Integrating breast cancer genomics and proteomics

Dr Gordon Mills - University of Texas MD Anderson Cancer Center, Houston, USA


Gordon, thanks for coming in today and you’ve actually been giving the keynote lecture here, but I want to ask you about the flagship projects that you’re doing at the moment. You’ve got some projects in triple negative breast cancer at the MD Anderson, can you tell me what’s up your sleeve, what are you launching at the moment?

The MD Anderson Cancer Center has taken a bold and aggressive initiative to really make a difference in terms of outcomes in a series of cancers called our Moon Shot Program.

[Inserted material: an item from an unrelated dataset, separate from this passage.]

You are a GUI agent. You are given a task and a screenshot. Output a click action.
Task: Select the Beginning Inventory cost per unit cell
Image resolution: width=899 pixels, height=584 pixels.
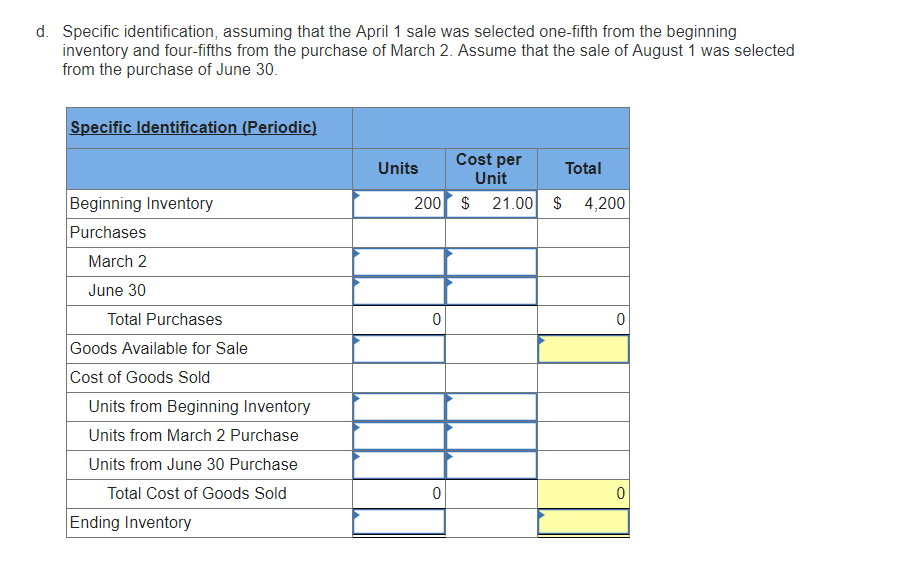[491, 204]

One of those programmes focusses on breast and ovarian cancer and the first moon shot will be to implement a comprehensive programme around abnormalities in BRCA1 and BRCA2. We know today that if patients are tested with triple negative breast cancer or high grade serous ovarian cancer with no known family history, at least 12%, and maybe as many as 15%, of them will have an unexpected germline abnormality. We will then preform an active outreach to their family members, bringing them to MD Anderson for counselling and testing where appropriate and then implementing aggressive screening and prevention. This alone will change the outcome for breast and ovarian cancer in a way we haven’t done before.

Right. How easy is it to do that testing and checking up on what these factors are?

The testing right now is fairly easy, it can be done at a commercial source. The main commercial source right now is Myriad Genetics and, indeed, they are donating testing free for all of these patients as part of this overall programme. And, in addition, they will test all of the family members without charge.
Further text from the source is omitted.